## [What is required]
Retype exactly the lines from the one containing "You are a GUI" through the last line of the records below, including both, and leave out any pictures.

■ ■ ■ ■ ■

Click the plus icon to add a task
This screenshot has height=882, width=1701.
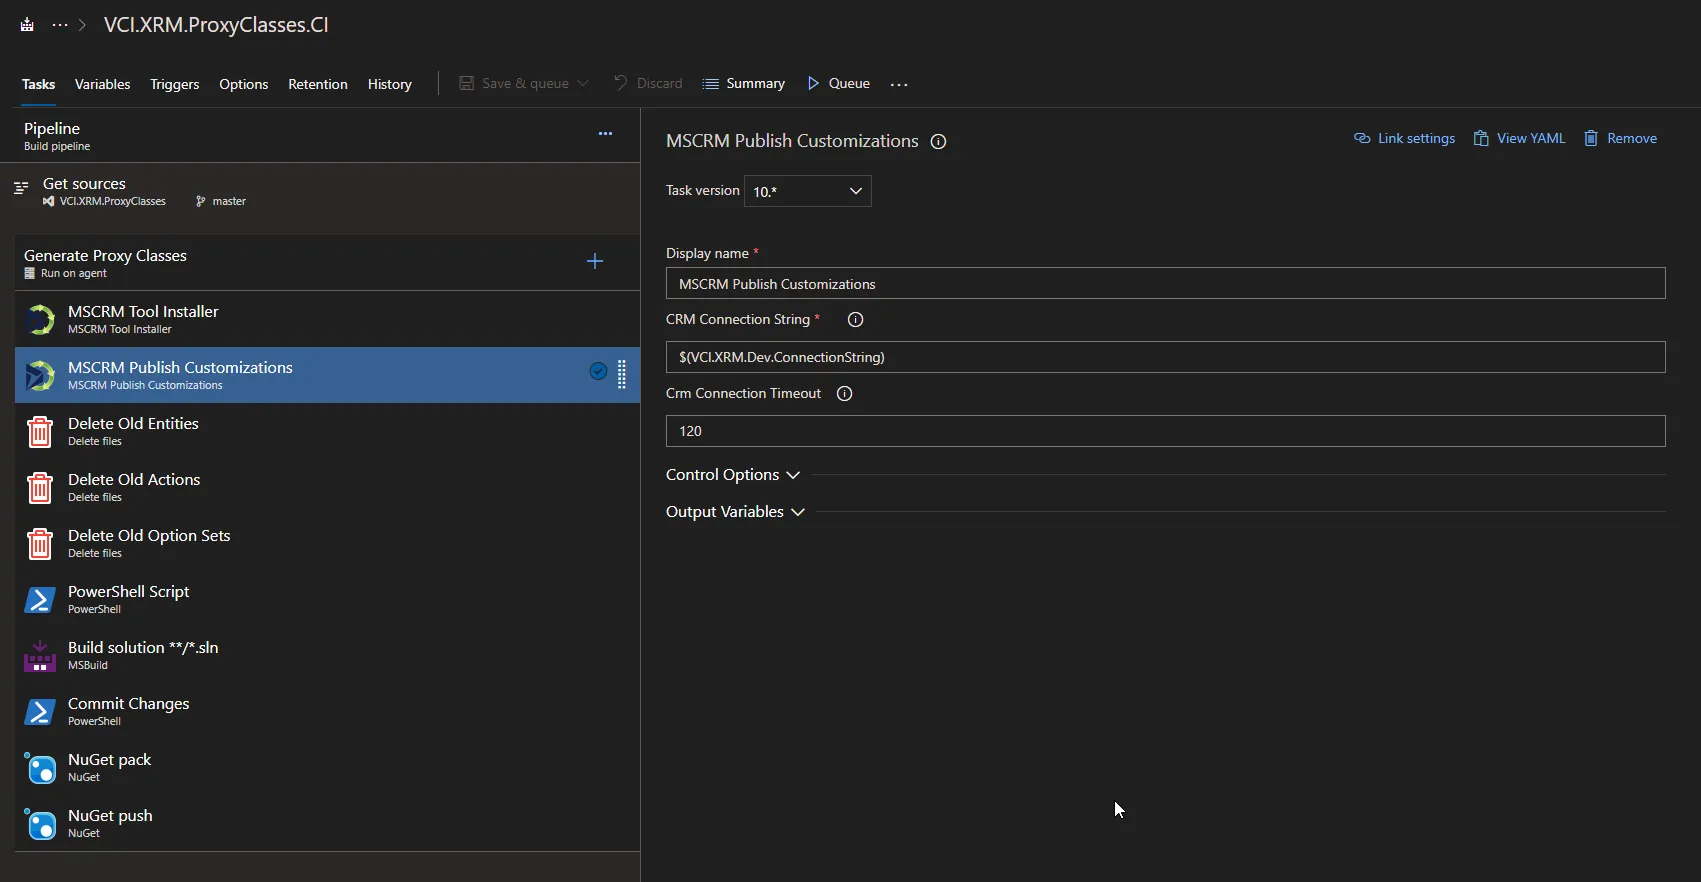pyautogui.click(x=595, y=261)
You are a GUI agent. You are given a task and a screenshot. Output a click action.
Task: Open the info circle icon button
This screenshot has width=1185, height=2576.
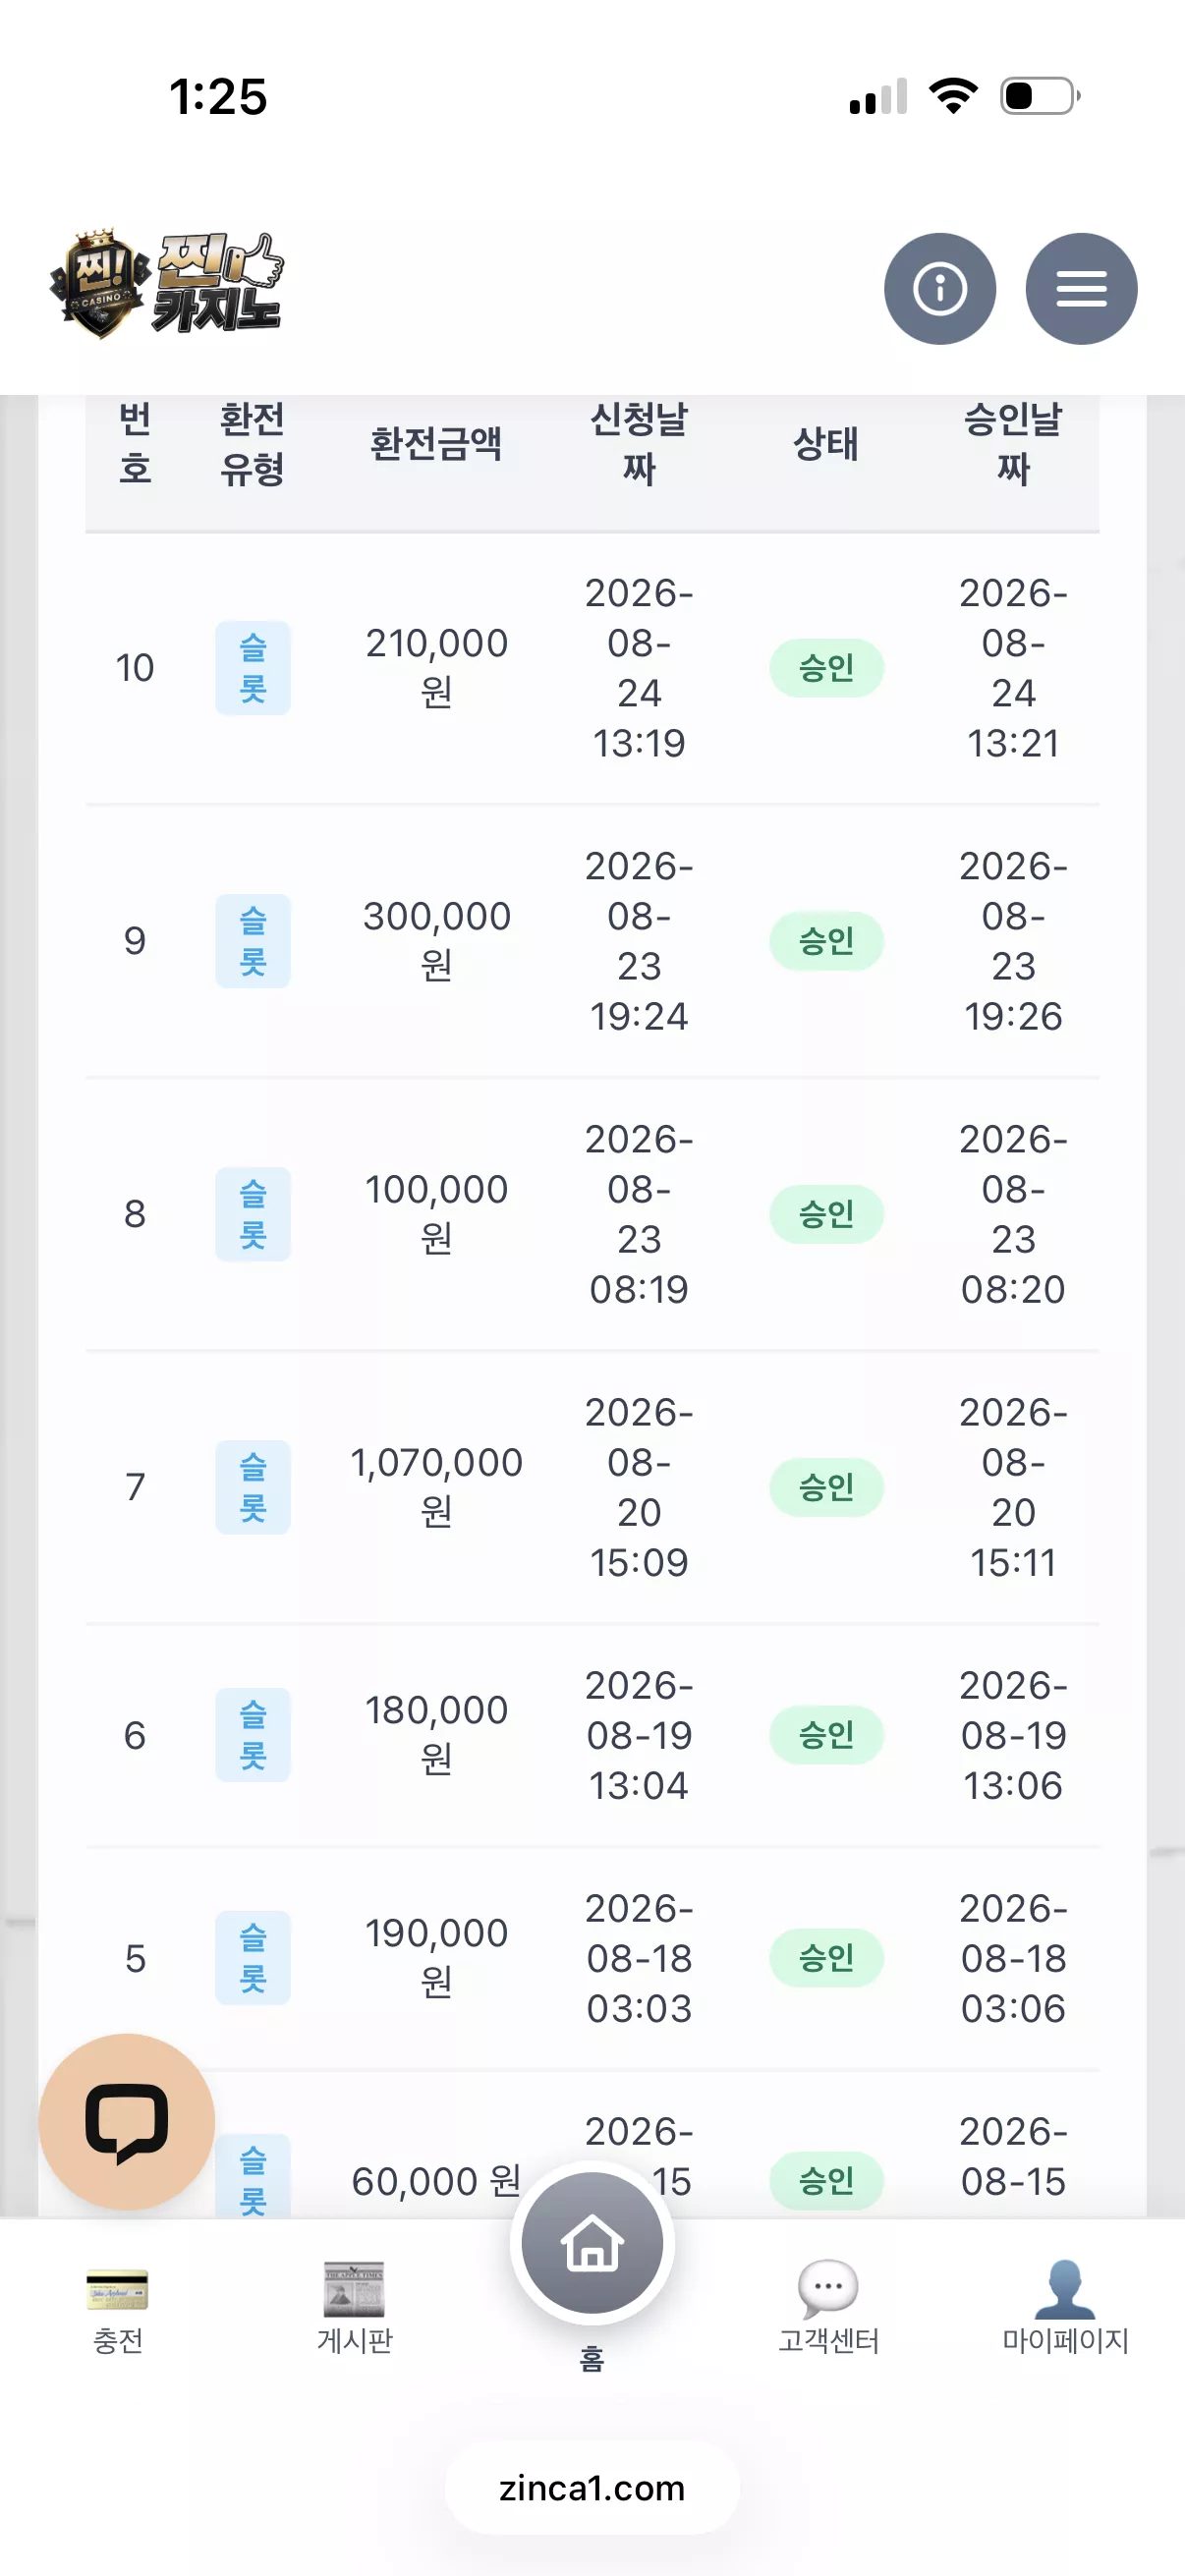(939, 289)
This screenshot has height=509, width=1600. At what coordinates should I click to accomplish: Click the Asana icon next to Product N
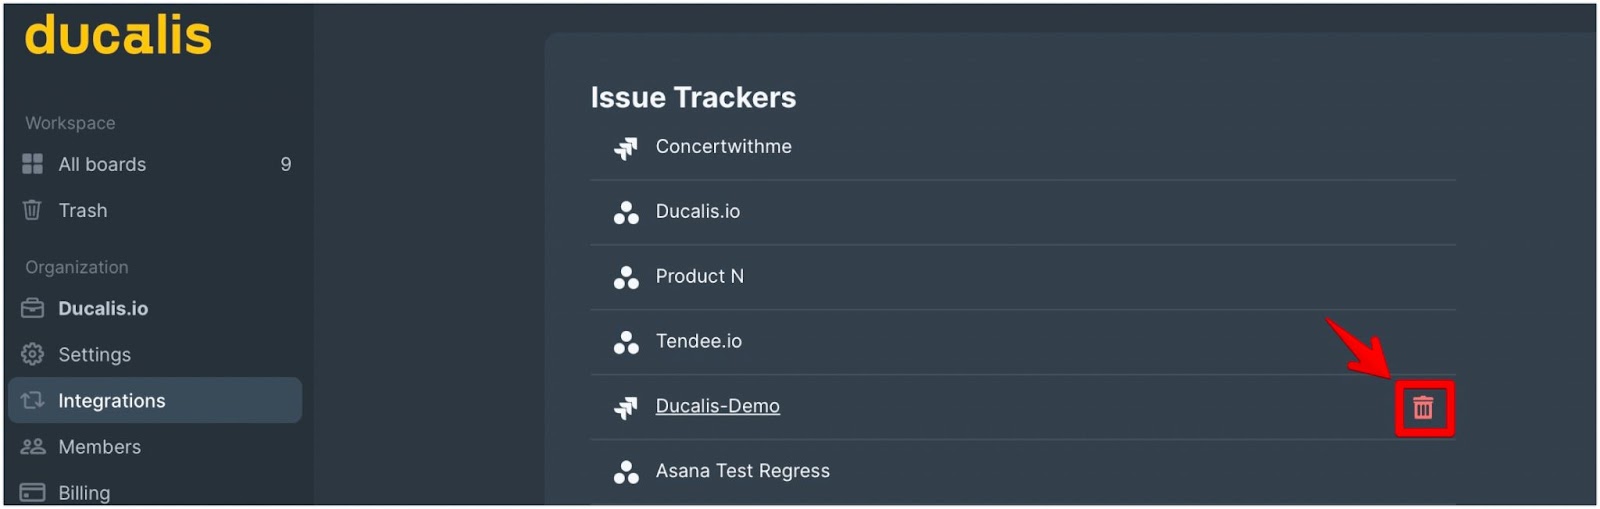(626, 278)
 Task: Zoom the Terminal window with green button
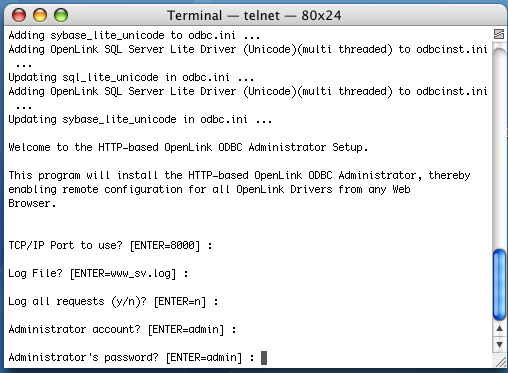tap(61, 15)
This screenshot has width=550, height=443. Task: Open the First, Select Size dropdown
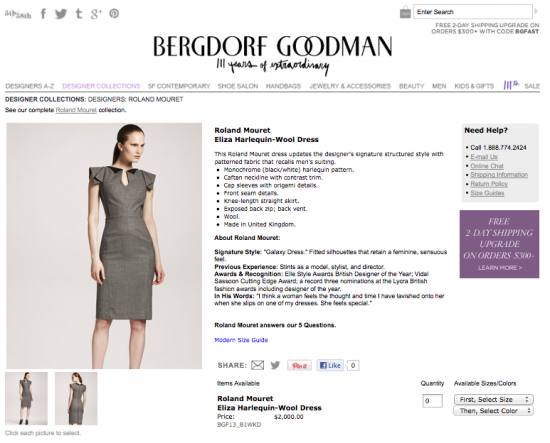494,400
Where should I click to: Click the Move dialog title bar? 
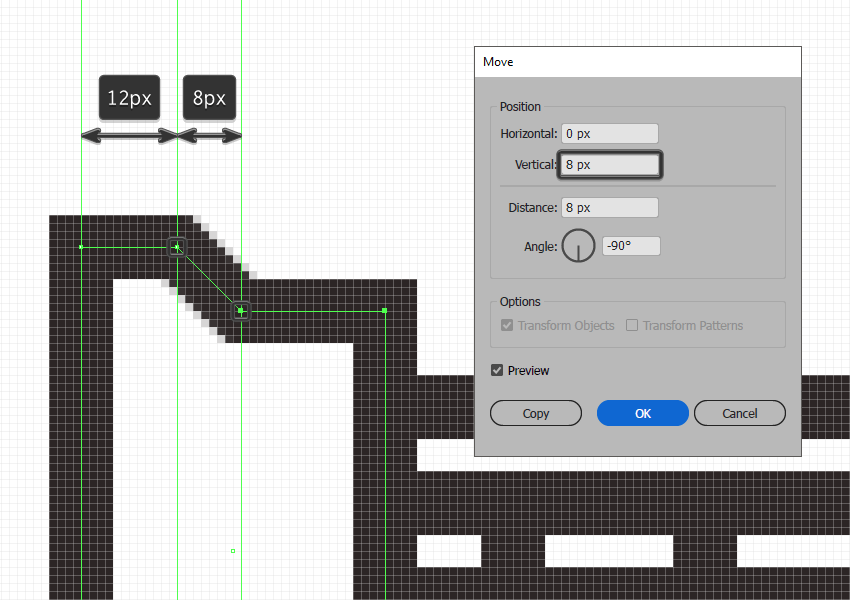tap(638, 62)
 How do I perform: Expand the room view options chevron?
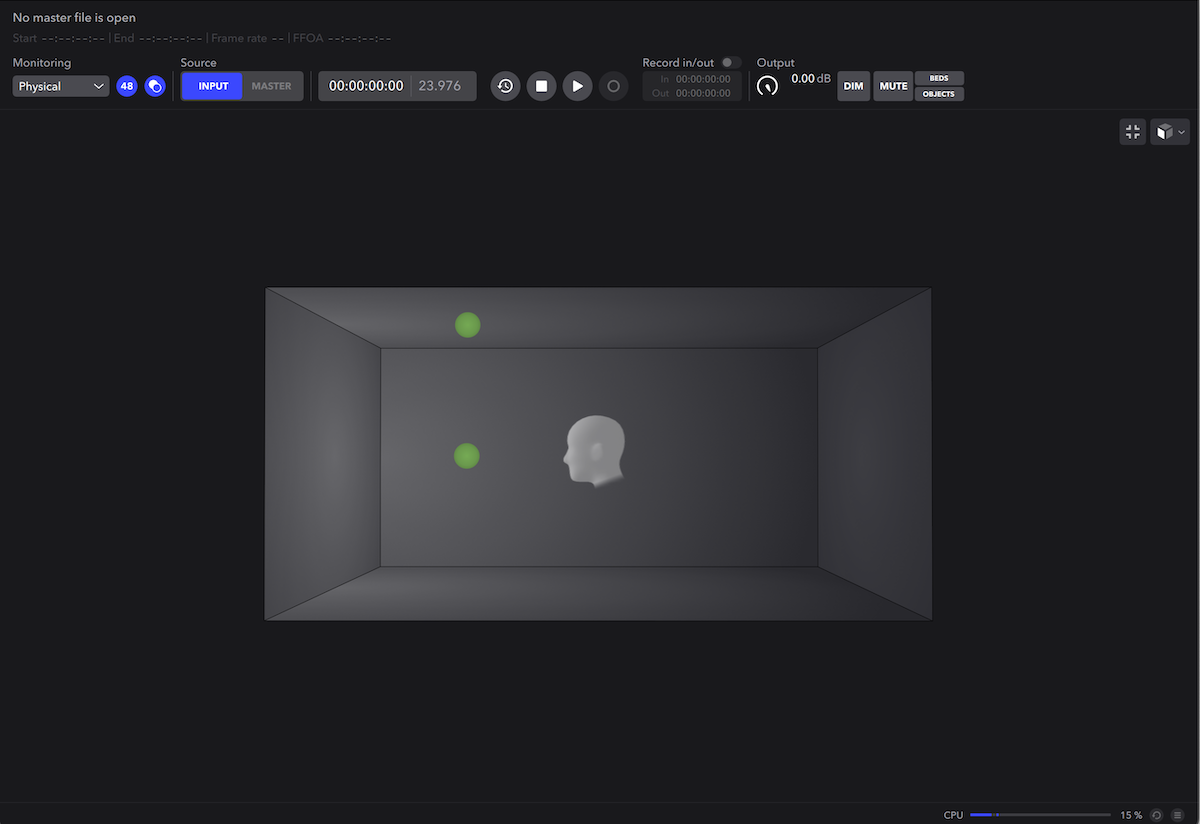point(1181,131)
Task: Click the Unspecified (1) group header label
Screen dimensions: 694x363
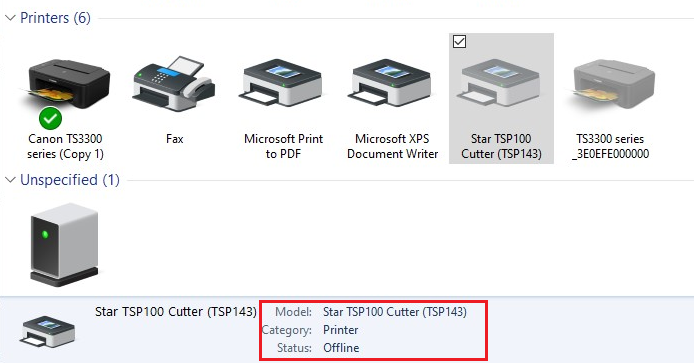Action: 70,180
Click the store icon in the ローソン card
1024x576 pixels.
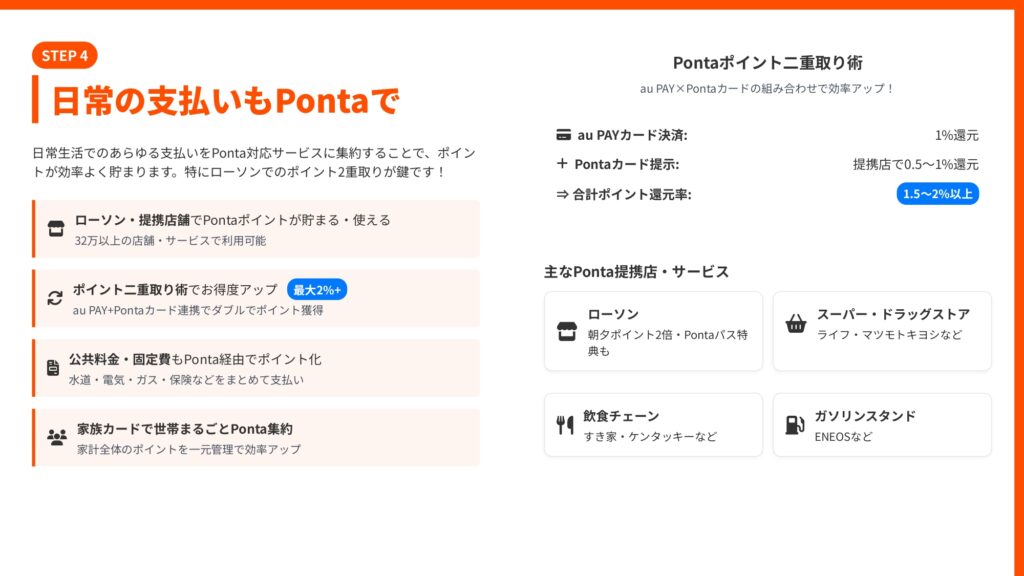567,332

■ ■ ■ ■ ■

## [Response to the exercise]
You are a GUI agent. You are given a task and a screenshot. Output a click action.
Task: Open the info circle icon button
This screenshot has width=1185, height=2576.
(939, 289)
This screenshot has height=509, width=1600. At what coordinates should I click to accomplish: Click the Asana icon next to Product N
(626, 278)
 Task: Zoom the Terminal window with green button
tap(61, 15)
This screenshot has width=550, height=443. Task: Open the First, Select Size dropdown
494,400
Where should I click to: Click the Move dialog title bar? 
tap(638, 62)
 How do I perform: Expand the room view options chevron?
point(1181,131)
Task: Click the Unspecified (1) group header label
Screen dimensions: 694x363
Action: 70,180
Click the store icon in the ローソン card
1024x576 pixels.
567,332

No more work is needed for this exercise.